“For over the Tabernacle a cloud of G-d rested by day, and fire would appear in it by night, in the view of all the house of Israel throughout their journeys.”  Thus ends the book of Exodus, and our Torah portion, Parshat P’kudei. 

Cloud and fire are powerful symbols for the Divine presence.  A cloud can feel cool, safe, concealing.  A cloud contains water – a substance absolutely essential to life.  At the same time, clouds can be threatening and frightening.  Heavy clouds and fog can obscure our vision and can portend dangerous storms.

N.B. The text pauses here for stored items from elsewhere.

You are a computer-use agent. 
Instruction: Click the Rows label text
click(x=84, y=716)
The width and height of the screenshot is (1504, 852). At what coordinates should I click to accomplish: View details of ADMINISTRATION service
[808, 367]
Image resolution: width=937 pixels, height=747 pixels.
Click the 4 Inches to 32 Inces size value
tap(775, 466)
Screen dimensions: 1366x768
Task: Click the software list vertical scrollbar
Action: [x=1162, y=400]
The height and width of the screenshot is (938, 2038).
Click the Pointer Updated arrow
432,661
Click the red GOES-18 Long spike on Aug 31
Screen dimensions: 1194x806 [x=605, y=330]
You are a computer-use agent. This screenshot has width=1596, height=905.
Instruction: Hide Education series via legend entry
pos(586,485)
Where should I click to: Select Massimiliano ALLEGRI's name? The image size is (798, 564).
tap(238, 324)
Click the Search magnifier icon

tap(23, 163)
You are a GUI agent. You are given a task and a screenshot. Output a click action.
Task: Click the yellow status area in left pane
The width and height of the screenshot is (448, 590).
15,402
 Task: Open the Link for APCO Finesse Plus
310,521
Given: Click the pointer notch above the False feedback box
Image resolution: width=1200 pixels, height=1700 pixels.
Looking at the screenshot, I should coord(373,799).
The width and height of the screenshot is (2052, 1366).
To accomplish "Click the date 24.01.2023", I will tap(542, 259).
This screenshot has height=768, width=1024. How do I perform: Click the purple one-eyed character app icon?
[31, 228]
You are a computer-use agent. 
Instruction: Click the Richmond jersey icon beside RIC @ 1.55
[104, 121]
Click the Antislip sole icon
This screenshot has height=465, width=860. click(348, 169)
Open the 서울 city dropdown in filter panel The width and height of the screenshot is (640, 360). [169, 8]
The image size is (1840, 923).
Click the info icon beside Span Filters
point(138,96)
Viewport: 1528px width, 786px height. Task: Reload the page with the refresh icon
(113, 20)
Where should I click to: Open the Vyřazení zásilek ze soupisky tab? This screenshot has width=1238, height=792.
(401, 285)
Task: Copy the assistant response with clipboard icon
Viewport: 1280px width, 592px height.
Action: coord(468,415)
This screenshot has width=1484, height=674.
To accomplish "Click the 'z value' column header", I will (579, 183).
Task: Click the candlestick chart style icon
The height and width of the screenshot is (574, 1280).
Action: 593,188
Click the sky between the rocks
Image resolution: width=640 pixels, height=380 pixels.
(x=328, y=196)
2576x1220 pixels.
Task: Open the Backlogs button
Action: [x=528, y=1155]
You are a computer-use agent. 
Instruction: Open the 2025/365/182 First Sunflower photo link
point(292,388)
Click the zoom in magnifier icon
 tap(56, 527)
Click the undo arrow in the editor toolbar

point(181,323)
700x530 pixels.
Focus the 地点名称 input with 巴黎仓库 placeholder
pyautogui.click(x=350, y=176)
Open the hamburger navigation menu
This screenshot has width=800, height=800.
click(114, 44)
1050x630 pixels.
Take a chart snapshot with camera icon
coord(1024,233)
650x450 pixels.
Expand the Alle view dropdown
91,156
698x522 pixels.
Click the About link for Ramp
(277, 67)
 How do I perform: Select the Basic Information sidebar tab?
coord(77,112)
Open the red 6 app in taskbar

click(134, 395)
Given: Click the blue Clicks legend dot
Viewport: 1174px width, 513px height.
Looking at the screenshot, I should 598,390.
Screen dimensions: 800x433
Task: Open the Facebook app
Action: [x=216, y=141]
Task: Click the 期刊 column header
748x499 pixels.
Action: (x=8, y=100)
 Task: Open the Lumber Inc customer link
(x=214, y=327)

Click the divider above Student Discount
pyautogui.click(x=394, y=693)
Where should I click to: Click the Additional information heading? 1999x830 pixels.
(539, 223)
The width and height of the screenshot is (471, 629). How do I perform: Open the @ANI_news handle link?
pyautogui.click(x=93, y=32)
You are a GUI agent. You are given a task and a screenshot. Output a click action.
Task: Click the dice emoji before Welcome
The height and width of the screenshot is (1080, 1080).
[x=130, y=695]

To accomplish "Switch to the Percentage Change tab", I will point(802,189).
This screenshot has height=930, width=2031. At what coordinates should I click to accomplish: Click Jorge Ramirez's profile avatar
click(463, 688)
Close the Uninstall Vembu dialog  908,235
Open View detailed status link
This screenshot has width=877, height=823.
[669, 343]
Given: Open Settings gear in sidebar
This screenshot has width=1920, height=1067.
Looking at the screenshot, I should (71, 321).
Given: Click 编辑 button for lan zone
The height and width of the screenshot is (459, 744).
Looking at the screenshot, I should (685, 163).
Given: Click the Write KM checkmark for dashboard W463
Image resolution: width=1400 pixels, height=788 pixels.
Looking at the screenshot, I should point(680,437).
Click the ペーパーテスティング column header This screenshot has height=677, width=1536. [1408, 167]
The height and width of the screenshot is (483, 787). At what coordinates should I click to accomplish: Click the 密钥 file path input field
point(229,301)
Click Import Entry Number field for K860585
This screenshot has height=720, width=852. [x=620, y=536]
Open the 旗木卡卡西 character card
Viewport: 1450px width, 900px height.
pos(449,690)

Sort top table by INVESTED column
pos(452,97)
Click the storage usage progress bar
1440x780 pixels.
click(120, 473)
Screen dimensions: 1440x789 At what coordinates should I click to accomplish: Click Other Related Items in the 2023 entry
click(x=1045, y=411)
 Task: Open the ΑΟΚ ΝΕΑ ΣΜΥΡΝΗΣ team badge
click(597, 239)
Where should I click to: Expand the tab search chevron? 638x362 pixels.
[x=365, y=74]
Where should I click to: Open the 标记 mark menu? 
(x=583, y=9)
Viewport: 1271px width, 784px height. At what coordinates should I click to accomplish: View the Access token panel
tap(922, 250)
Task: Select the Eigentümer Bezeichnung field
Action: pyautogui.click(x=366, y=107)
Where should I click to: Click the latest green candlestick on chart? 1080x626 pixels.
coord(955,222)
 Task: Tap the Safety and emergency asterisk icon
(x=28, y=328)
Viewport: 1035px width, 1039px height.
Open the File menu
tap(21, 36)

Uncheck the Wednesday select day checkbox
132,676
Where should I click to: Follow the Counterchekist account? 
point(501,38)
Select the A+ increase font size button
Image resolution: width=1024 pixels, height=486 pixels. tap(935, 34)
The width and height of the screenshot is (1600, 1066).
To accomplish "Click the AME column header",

A fire is necessary for warmth.  We must have it to cook our food.  It lights up the night and keeps us safe from predators.  On the other hand, fire will burn us if we get too close.  It can destroy our homes, businesses, and even our cities. 

A cloud, lit up by the sunrise or sunset (or volcano or any fire) can look like a flame.  And the smoke from a fire can appear like a cloud – especially when the fire has just been extinguished by water.

These symbols represent both the essential necessities for life, and the possibilities of death and destruction.  They blur one into the other.  What does it mean that these symbols indicate G-d’s presence that we are meant to follow in the wilderness?

I think that the cloud and the fire can be read as lessons against extremism.  You cannot enter the Tent when the cloud or fire occupy it.  “Moses could not enter the Tent of Meeting, because the cloud had settled upon it and the Presence of G-d filled the Tabernacle.”  Furthermore, you could not journey until the cloud had lifted. “When the cloud lifted from the Tabernacle, the Israelites would set out, on their various journeys;”

Clouds and fire, observed from a safe distance, offer essential elements for sustaining life, but get too close and they will consume you.  We cannot get inside G-d and maintain our lives.  Balance forms the foundation of our existence. Combining a grounded lifestyle with spirituality brings vitality to life, but spirituality alone can be all encompassing and stifling.  As Reform Jews, we take this to heart, and we avoid zealotry and extremism, but sometimes we forget the soul-sustenance that faith and tradition can provide.

Our Torah teaches us to follow and seek the cloud and the fire – the consistent presence of G-d, but not to be consumed by them.  If we follow them, resting when it is time to rest, and moving forward in the right time – we will have the strength to face the journey to come towards the Promised Land.